Copy out the text of each of the following entries word for word, leaving out the pictures.

[BEGIN Information given]

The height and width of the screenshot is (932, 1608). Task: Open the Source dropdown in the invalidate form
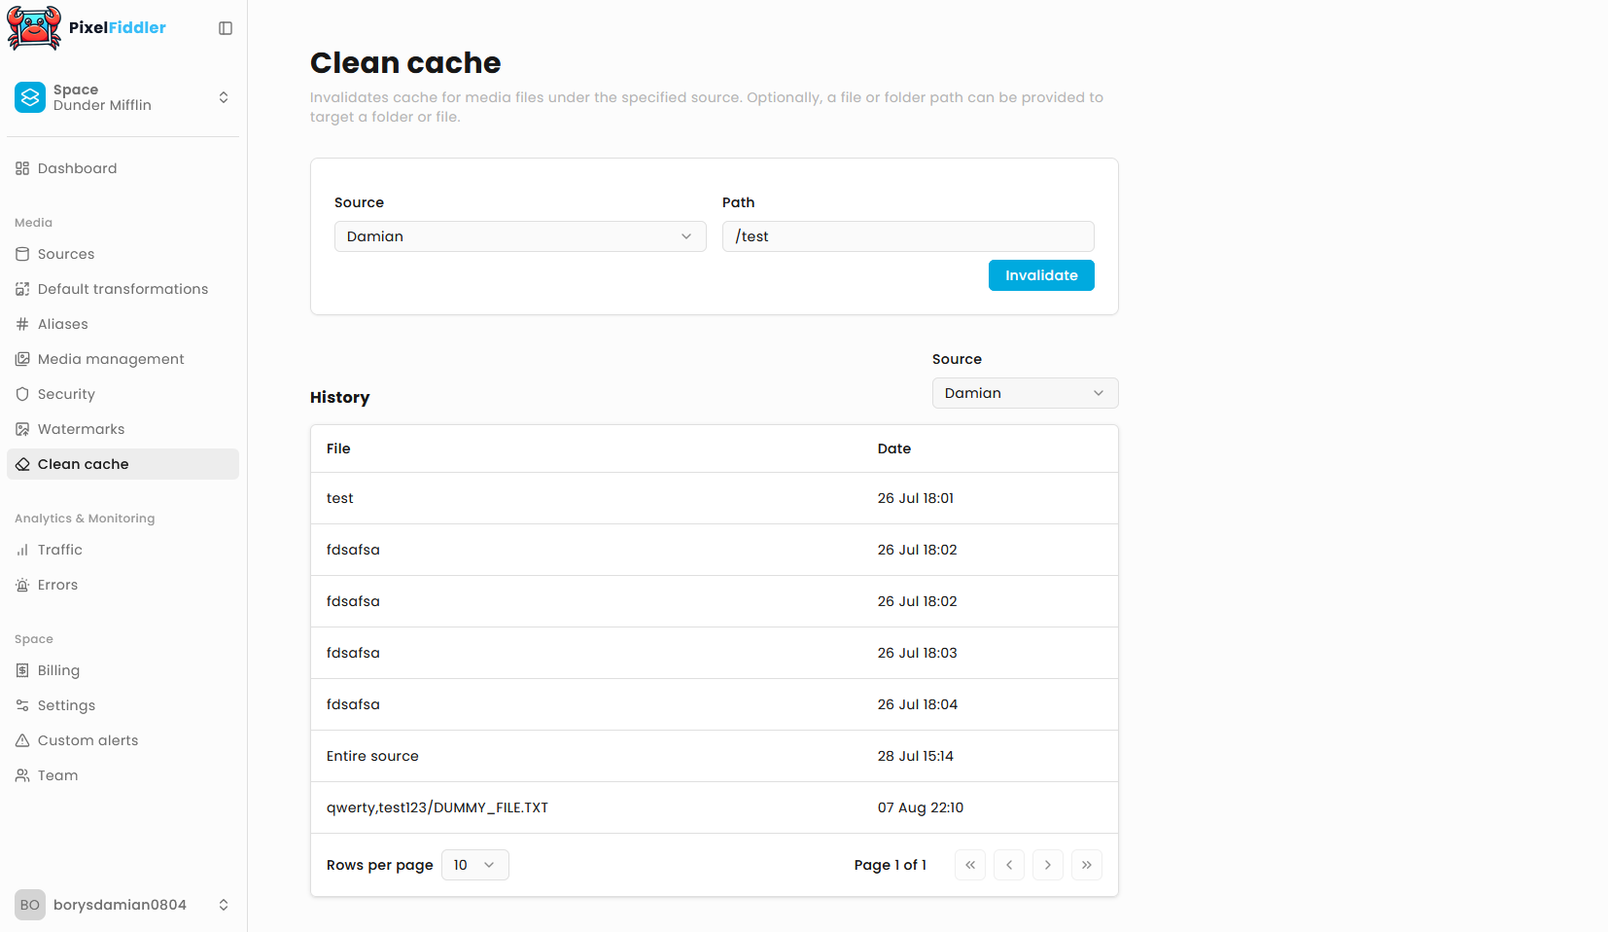(519, 236)
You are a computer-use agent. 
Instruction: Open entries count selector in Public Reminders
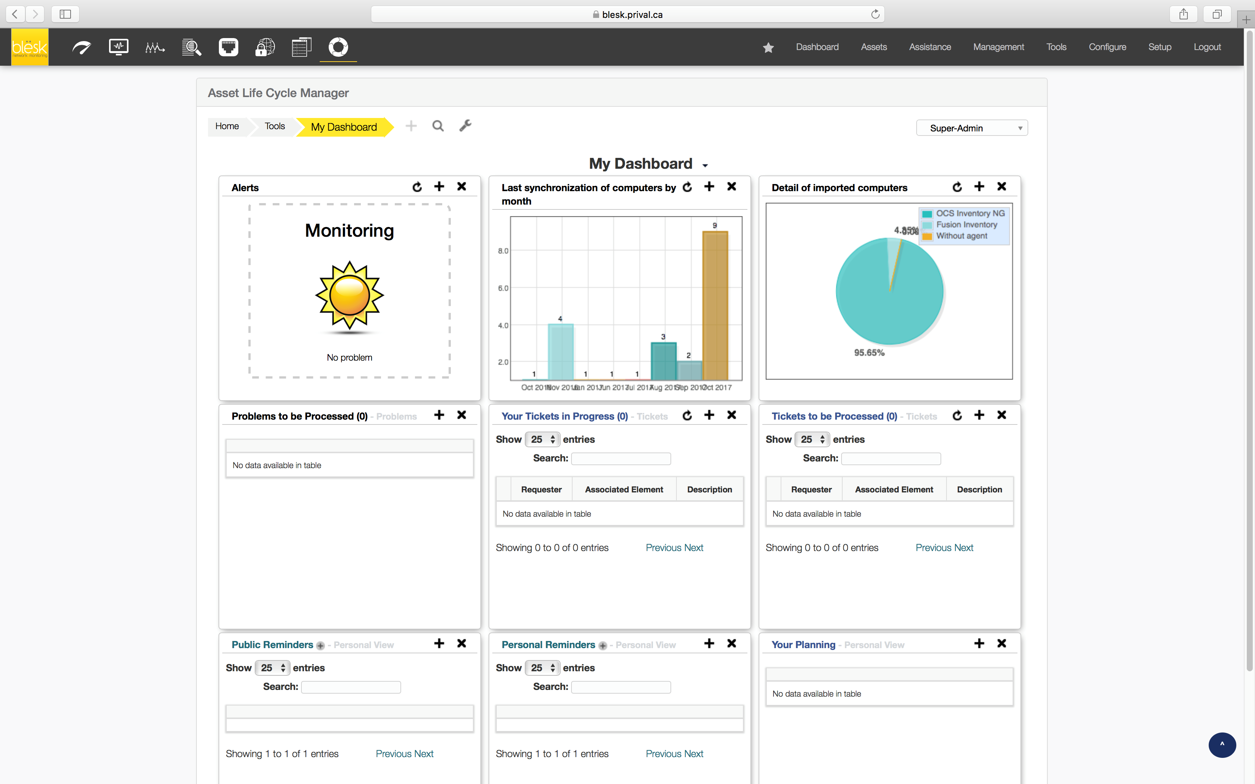click(272, 668)
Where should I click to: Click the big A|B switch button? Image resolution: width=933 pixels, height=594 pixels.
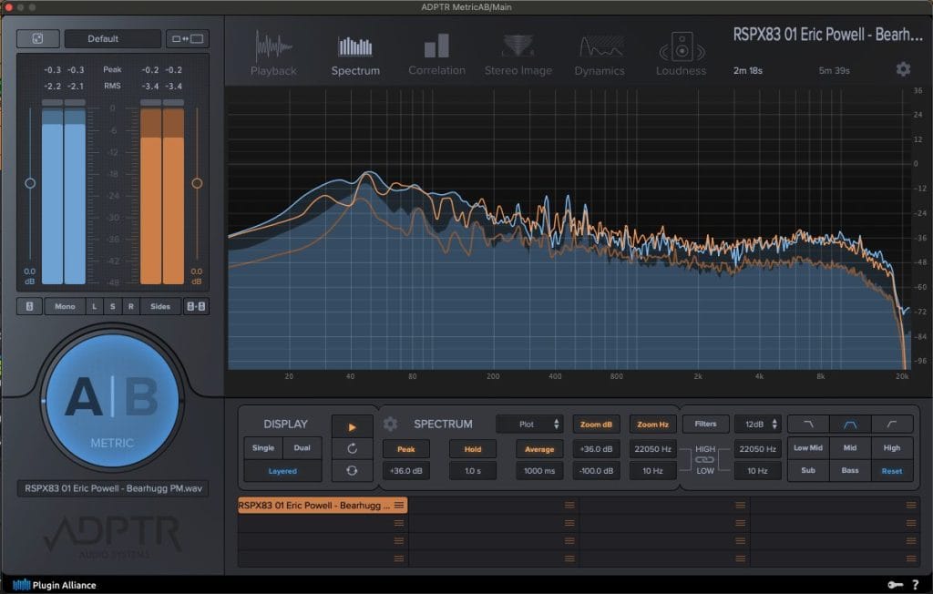(112, 399)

[END Information given]

*Answer to the exercise:*
The height and width of the screenshot is (932, 1608). Task: Open the Source dropdown in the invalidate form
(519, 236)
You are a computer-use agent. 
Instruction: Open entries count selector in Public Reminders
click(272, 668)
Where should I click to: Click the big A|B switch button? Image resolution: width=933 pixels, height=594 pixels.
(112, 399)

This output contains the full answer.